Kids Need Chiropractic
Too! - Sub-occipital Strain in Newborns
The upper cervical spine
and atlanto-occipital junction have been identified in previous
studies as being the
cause of a diversity
of clinical findings affecting the newborn infant. A review
of a study by Biedermann in which sub-occipital strain is identified
as causing a variety of signs and symptoms in a group of 114 young
infants. The study, published in the Journal of Manual Medicine,
not only identifies the signs and symptoms of this condition, but
also highlights the effectiveness of spinal adjustments in correcting
the problem.
Kinematic (motion) imbalances
due to sub-occipital strain, otherwise known as KISS syndrome,
identifies the disease
causing potential
misalignments of the child's upper cervical spine vertebrae. From
a group of 600 children, 114 were chosen for treatment and follow-up
study.

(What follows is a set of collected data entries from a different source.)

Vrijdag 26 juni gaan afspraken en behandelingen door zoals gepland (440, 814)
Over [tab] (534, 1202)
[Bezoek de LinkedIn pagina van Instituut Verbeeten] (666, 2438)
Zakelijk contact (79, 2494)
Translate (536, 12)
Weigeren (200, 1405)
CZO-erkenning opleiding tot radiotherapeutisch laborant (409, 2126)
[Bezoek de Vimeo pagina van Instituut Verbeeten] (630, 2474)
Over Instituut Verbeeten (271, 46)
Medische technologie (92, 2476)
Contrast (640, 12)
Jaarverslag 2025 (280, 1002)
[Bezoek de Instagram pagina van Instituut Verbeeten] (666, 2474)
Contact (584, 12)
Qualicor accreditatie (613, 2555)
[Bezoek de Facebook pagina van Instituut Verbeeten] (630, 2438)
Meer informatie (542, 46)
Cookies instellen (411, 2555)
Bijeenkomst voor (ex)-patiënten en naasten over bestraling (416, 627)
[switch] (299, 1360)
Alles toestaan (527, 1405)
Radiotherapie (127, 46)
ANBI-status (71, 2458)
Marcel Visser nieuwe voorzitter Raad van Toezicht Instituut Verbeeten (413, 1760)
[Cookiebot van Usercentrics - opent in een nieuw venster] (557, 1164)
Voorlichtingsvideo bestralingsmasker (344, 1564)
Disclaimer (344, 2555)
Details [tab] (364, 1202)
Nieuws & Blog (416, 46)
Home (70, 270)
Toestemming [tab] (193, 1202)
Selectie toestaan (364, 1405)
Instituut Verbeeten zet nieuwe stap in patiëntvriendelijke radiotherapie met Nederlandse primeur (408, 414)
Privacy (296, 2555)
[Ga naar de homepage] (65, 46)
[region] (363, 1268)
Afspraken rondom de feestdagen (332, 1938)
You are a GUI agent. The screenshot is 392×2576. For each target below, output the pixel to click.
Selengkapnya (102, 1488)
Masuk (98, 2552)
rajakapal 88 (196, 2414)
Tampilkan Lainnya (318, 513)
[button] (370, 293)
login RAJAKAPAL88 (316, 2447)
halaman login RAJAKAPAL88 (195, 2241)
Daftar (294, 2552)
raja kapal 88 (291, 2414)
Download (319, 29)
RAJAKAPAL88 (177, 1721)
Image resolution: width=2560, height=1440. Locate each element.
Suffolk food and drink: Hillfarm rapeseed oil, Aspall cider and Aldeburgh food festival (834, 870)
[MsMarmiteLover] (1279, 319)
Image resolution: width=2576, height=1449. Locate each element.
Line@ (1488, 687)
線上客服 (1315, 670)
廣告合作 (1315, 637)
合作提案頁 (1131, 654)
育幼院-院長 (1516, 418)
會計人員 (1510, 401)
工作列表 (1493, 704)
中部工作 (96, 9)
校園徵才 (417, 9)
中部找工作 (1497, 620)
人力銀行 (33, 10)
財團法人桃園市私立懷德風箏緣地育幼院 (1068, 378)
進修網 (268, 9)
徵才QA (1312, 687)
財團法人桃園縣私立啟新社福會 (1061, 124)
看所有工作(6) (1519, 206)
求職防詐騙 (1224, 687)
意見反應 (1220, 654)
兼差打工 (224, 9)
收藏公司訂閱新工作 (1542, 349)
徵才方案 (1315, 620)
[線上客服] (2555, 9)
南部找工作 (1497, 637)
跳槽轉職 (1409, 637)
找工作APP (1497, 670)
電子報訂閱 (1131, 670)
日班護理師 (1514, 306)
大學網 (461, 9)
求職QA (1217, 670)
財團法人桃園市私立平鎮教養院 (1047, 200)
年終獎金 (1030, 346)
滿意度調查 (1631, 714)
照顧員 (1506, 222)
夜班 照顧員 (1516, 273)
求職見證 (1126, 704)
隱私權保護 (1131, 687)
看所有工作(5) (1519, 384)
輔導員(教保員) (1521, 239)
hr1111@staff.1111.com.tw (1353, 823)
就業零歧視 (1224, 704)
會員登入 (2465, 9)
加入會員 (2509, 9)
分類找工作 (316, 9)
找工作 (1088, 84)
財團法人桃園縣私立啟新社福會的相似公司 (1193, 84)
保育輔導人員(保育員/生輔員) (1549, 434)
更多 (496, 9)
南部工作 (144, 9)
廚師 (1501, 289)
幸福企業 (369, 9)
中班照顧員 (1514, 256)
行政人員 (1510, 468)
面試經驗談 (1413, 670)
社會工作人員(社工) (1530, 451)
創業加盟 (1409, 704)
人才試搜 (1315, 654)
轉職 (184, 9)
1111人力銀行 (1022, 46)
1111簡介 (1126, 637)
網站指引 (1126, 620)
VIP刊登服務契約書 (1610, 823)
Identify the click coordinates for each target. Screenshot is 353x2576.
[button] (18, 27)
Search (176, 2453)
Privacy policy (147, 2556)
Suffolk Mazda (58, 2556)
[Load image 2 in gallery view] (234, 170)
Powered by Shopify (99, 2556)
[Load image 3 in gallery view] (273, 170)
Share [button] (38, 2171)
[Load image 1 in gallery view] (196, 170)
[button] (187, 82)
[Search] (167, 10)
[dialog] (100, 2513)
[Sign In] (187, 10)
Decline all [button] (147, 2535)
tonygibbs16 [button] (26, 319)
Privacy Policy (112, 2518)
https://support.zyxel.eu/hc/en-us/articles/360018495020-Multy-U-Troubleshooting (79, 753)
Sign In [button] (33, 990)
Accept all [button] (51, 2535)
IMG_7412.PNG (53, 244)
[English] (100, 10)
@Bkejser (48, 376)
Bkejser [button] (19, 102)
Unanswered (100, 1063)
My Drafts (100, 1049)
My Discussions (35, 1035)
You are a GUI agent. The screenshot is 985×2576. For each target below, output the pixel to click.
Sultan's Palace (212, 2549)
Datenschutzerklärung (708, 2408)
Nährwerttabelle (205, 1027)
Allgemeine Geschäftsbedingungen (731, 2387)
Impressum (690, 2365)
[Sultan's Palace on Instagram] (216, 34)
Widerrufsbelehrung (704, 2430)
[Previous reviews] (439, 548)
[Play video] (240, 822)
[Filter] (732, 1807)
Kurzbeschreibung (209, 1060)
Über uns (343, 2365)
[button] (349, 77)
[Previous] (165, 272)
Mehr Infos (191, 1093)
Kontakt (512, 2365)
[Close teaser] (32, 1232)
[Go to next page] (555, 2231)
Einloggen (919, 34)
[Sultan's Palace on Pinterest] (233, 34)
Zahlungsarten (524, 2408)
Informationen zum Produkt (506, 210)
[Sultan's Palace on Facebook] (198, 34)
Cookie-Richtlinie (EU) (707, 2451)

Their symptoms included restricted motion of the cervical
spine, torticollis, cervical scoliosis, asymmetric muscle tone, retarded
development of the hip joints, opisthotonos (retraction if the head
and arching of the back, with infant unable to hold the head erect),
deformities of the feet, restless sleep, and not eating or drinking
well.
The most common findings were those of torticollis (head tilted
to one side), scoliosis (sideways curve of the cervical spine), asymmetric
muscle development, slow development of the hip joints and asymmetrical
or slow development of motor skills.
The most common factors
causing sub-occipital strain were identified in the study as including
intrauterine malposition
of the fetus,
the use of forceps or vacuum extraction during the birth process,
prolonged labor and multiple fetuses (twins, triplets, etc.). The
incidence of these risk factors in affected infants varied significantly
from the established normal birth statistics.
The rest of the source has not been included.